La película cuenta la historia de Gil, un guionista (Owen Wilson) que nota que su vida está un poco perdida en la medida en que nunca se animó a vivir según lo que le dictaba el corazón, esto es, quedarse en París y tratar de terminar su novela. Junto con él está su prometida, personificada por la terriblemente bella (y casi igual de insoportable en esta cinta) Rachel McAdams, quien lo insta a poner los pies en la realidad. Y aquí está el problema: Gil va a tener todo menos los pies en lo real, en la medida en que una noche, luego de las doce, un auto pasa a buscarlo en una esquina con nada más ni nada menos que Francis Scott Fitzgerald y Zelda, la mujer que lo haría perder la cabeza, pero que no por eso implicaría que nos deje sin obras ten impresionantes como The Great Gatsby, entre otras.
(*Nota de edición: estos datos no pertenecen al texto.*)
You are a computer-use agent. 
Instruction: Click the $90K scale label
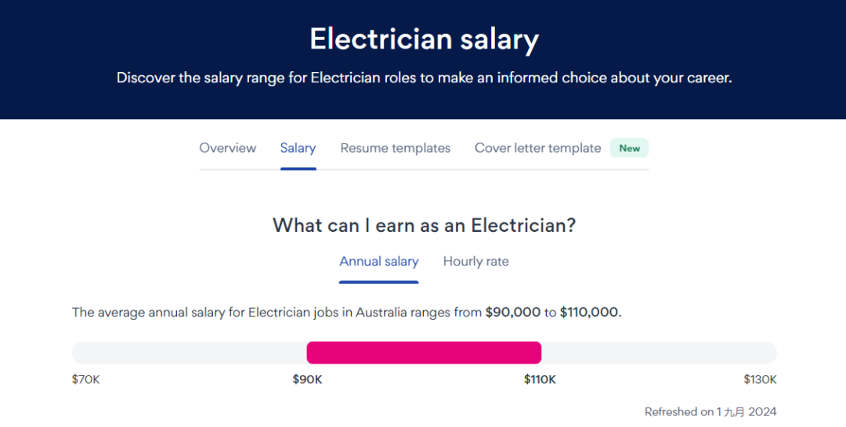[x=307, y=379]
A partir de este punto, lo que tenemos es una sucesión de personalidades que conforman eso que Gertrude Stein había denominado como "la generación perdida": una serie de jóvenes que desfilan entre un bar y otro escribiendo o pintando o filmando o sacando fotografías... O sencillamente paseando por las calles, entregándose a los placeres de la vida al mismo tiempo que sumergiéndose en la producción artística. En el medio de ese ambiente, Gil se sentirá más que cómodo y tendrá que lidiar con el hecho de que, por mucho que nos guste el pasado, es bastante probable que no sea nuestro lugar.

La cinta es una hora y media que nos entrega a una hermosa ensoñación, no diría una pausa, pero sí un disfrute que, sin muchas pretensiones, sólo quiere dejarnos una buena obra: una cinta que cierra por todos lados, incluso, en su casi exacta duración -- ahora que todos los tanques tienen una duración promedio de tres horas, se agradece --.
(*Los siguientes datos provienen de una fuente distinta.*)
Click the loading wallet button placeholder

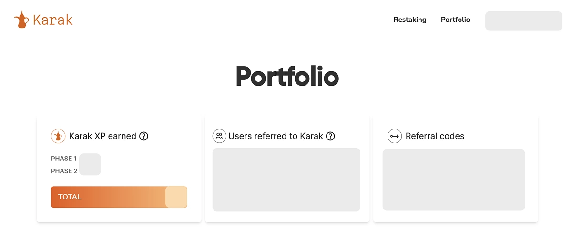coord(523,21)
"Midnight in Paris" es una excelente cinta, lo vuelvo a decir, que vuelve a dar ganas de ir al cine en lugar de quedarnos en casa dependiendo de lo que se suba en tal o cual página... El cine como evento no necesariamente tiene que ver con los efectos especiales, a veces, las más lindas, tiene que ver con esta especie de vuelta al lugar crítico de la gran pantalla, al espacio por excelencia que una vez se supuso como parte del arte de masas y ahora está medio en desuso. ¿Vendrá a buscarme también a mí un auto para llevarme al París de los años cincuenta, sesenta?